#### [RECORDS FOR PROCESSING]
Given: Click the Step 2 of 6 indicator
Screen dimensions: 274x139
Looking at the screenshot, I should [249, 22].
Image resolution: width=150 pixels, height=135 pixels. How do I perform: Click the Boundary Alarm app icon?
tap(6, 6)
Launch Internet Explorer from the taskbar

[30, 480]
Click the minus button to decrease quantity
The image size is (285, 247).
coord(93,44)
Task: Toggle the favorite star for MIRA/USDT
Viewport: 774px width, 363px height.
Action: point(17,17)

...

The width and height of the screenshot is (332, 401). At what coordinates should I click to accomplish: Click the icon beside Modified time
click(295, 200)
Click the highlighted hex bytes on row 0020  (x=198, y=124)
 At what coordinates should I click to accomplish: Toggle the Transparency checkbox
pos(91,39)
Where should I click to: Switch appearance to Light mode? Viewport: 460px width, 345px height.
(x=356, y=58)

--

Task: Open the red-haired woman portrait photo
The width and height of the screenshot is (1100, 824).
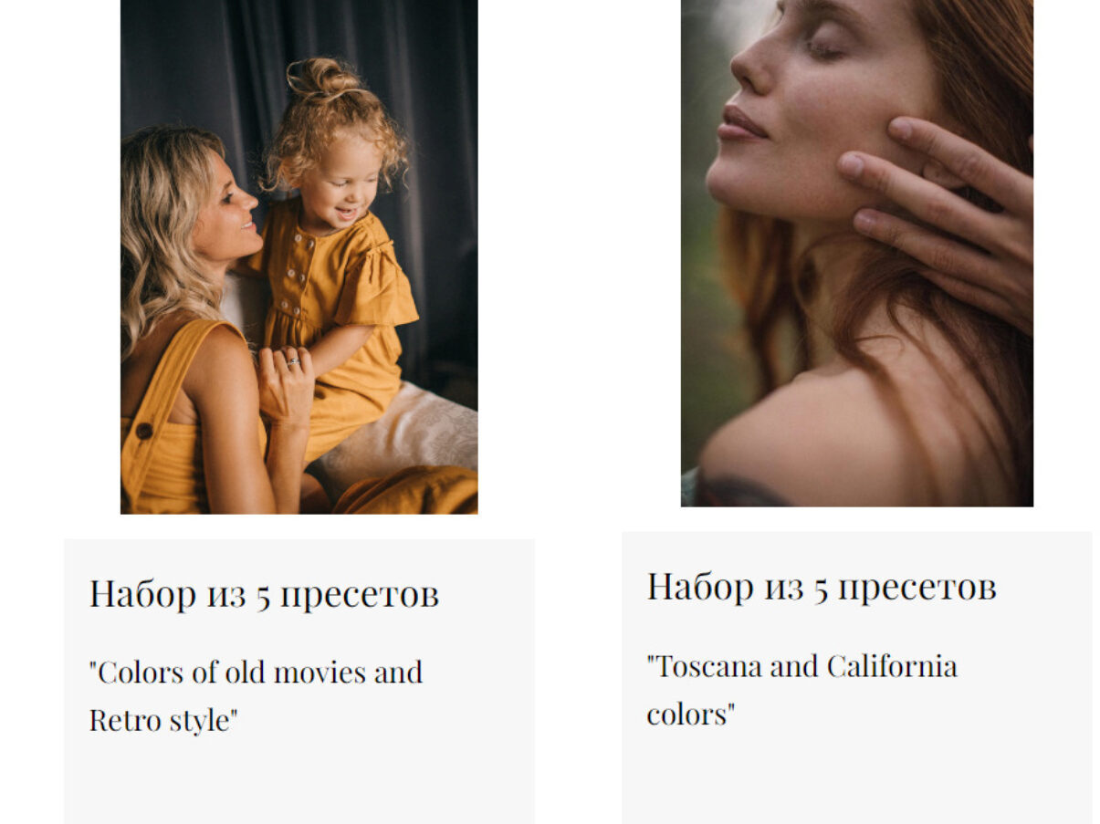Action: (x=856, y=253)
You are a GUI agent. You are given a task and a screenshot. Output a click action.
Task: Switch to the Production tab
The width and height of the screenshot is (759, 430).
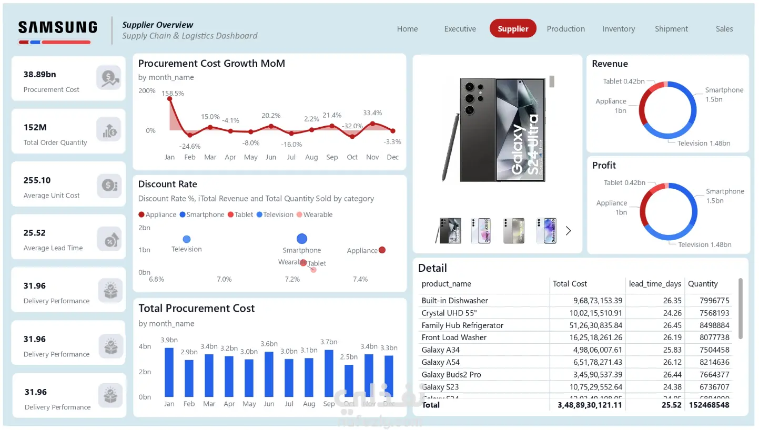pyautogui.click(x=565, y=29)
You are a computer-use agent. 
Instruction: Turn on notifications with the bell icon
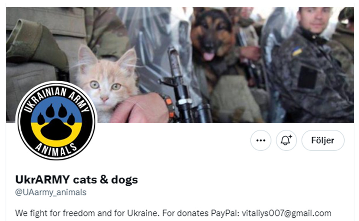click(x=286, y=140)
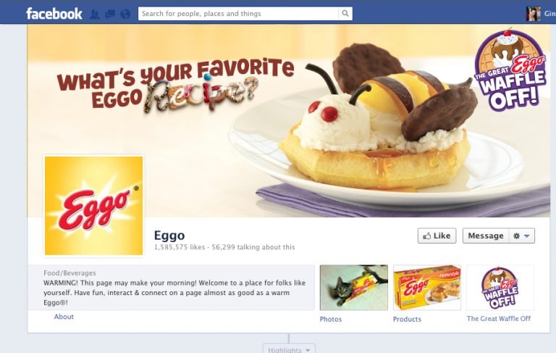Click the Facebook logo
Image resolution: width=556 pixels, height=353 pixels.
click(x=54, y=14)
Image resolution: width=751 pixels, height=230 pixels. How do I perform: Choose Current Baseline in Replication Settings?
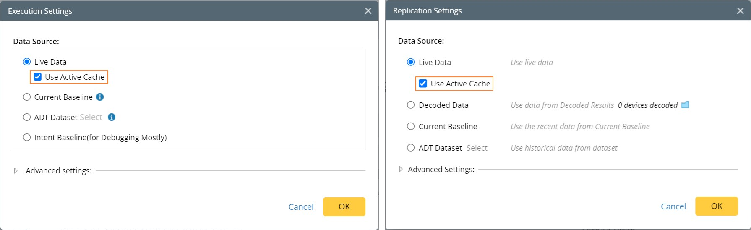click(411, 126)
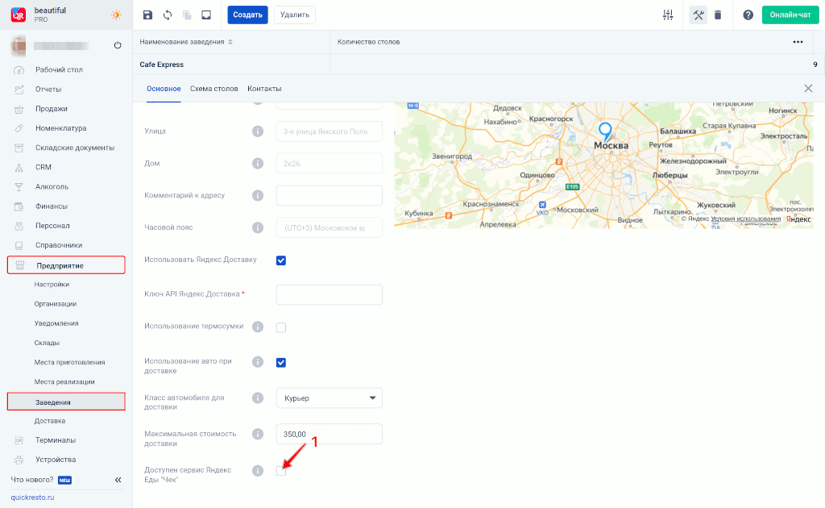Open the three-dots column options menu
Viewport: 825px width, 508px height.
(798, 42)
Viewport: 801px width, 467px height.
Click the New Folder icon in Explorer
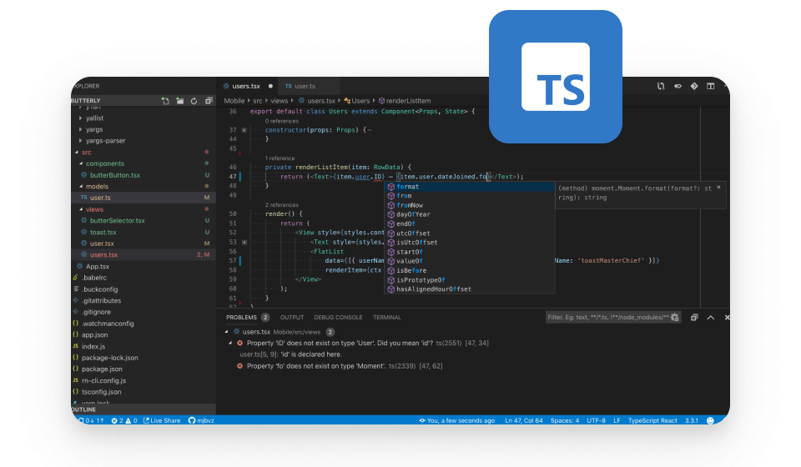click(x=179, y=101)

#### [ACTION ITEM]
Whenever a line of the data above includes the word "agent", copy that line.

#### [ANSWER SPACE]
You are a GUI agent. You are given a task and a screenshot. Output a click action.
You are a computer-use agent. 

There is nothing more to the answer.